### Required task
Set out every line of the listing below as a numbered list, leaving out the blank lines.

-- Begin --

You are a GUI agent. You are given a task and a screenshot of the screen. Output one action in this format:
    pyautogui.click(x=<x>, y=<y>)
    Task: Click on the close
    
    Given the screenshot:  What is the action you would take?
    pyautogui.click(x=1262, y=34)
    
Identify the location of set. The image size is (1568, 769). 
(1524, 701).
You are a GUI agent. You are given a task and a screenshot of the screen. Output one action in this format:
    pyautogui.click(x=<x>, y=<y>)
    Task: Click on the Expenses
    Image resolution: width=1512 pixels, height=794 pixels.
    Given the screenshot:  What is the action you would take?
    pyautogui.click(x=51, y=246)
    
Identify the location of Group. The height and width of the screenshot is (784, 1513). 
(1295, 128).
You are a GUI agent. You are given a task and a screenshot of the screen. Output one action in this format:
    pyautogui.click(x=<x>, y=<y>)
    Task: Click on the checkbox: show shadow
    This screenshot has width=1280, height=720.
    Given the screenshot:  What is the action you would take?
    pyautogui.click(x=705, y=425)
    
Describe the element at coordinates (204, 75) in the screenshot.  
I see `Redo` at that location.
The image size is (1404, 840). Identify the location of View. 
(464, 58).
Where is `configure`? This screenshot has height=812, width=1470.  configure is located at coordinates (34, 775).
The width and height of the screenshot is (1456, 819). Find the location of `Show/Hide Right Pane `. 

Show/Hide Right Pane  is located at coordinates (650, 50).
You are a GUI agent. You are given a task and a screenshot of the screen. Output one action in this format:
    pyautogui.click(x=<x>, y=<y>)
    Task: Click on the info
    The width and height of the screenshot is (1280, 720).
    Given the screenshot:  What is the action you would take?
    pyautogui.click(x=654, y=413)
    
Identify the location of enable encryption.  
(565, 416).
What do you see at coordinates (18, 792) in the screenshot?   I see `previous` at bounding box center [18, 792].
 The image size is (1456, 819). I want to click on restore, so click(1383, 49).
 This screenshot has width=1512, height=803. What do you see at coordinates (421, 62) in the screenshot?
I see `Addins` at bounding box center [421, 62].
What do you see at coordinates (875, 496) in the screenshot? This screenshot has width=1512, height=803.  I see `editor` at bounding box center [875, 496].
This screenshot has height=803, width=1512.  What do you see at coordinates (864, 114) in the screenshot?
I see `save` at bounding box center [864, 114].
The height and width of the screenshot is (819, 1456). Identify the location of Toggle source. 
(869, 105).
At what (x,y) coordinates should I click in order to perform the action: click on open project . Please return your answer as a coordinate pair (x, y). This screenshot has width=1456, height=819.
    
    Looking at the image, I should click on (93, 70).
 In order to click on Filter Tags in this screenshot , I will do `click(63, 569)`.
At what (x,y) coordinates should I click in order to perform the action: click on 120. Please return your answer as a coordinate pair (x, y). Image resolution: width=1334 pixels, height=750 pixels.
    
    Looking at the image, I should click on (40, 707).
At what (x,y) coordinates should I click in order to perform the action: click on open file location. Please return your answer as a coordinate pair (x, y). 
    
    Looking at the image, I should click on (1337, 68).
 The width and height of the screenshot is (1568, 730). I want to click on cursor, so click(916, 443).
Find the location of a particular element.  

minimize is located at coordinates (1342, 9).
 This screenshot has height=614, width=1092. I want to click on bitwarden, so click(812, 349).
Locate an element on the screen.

-- End --

### The solution
1. You are a GUI agent. You are given a task and a screenshot of the screen. Output one action in this format:
2.     pyautogui.click(x=<x>, y=<y>)
3.     Task: Click on the close
4.     Given the screenshot:  What is the action you would take?
5.     pyautogui.click(x=1262, y=34)
6. Identify the location of set. The image size is (1568, 769). 
7. (1524, 701).
8. You are a GUI agent. You are given a task and a screenshot of the screen. Output one action in this format:
9.     pyautogui.click(x=<x>, y=<y>)
10.     Task: Click on the Expenses
11.     Image resolution: width=1512 pixels, height=794 pixels.
12.     Given the screenshot:  What is the action you would take?
13.     pyautogui.click(x=51, y=246)
14. Identify the location of Group. The height and width of the screenshot is (784, 1513). 
15. (1295, 128).
16. You are a GUI agent. You are given a task and a screenshot of the screen. Output one action in this format:
17.     pyautogui.click(x=<x>, y=<y>)
18.     Task: Click on the checkbox: show shadow
19.     This screenshot has width=1280, height=720.
20.     Given the screenshot:  What is the action you would take?
21.     pyautogui.click(x=705, y=425)
22. Describe the element at coordinates (204, 75) in the screenshot.  
23. I see `Redo` at that location.
24. The image size is (1404, 840). Identify the location of View. 
25. (464, 58).
26. Where is `configure`? This screenshot has height=812, width=1470.  configure is located at coordinates (34, 775).
27. The width and height of the screenshot is (1456, 819). Find the location of `Show/Hide Right Pane `. 
28. Show/Hide Right Pane  is located at coordinates (650, 50).
29. You are a GUI agent. You are given a task and a screenshot of the screen. Output one action in this format:
30.     pyautogui.click(x=<x>, y=<y>)
31.     Task: Click on the info
32.     The width and height of the screenshot is (1280, 720).
33.     Given the screenshot:  What is the action you would take?
34.     pyautogui.click(x=654, y=413)
35. Identify the location of enable encryption.  
36. (565, 416).
37. What do you see at coordinates (18, 792) in the screenshot?   I see `previous` at bounding box center [18, 792].
38.  The image size is (1456, 819). I want to click on restore, so click(1383, 49).
39.  This screenshot has width=1512, height=803. What do you see at coordinates (421, 62) in the screenshot?
40. I see `Addins` at bounding box center [421, 62].
41. What do you see at coordinates (875, 496) in the screenshot? This screenshot has width=1512, height=803.  I see `editor` at bounding box center [875, 496].
42. This screenshot has height=803, width=1512.  What do you see at coordinates (864, 114) in the screenshot?
43. I see `save` at bounding box center [864, 114].
44. The height and width of the screenshot is (819, 1456). Identify the location of Toggle source. 
45. (869, 105).
46. At what (x,y) coordinates should I click in order to perform the action: click on open project . Please return your answer as a coordinate pair (x, y). This screenshot has width=1456, height=819.
47.     Looking at the image, I should click on (93, 70).
48.  In order to click on Filter Tags in this screenshot , I will do `click(63, 569)`.
49. At what (x,y) coordinates should I click in order to perform the action: click on 120. Please return your answer as a coordinate pair (x, y). Image resolution: width=1334 pixels, height=750 pixels.
50.     Looking at the image, I should click on (40, 707).
51. At what (x,y) coordinates should I click in order to perform the action: click on open file location. Please return your answer as a coordinate pair (x, y). 
52.     Looking at the image, I should click on (1337, 68).
53.  The width and height of the screenshot is (1568, 730). I want to click on cursor, so click(916, 443).
54. Find the location of a particular element.  
55. minimize is located at coordinates (1342, 9).
56.  This screenshot has height=614, width=1092. I want to click on bitwarden, so click(812, 349).
57. Locate an element on the screen.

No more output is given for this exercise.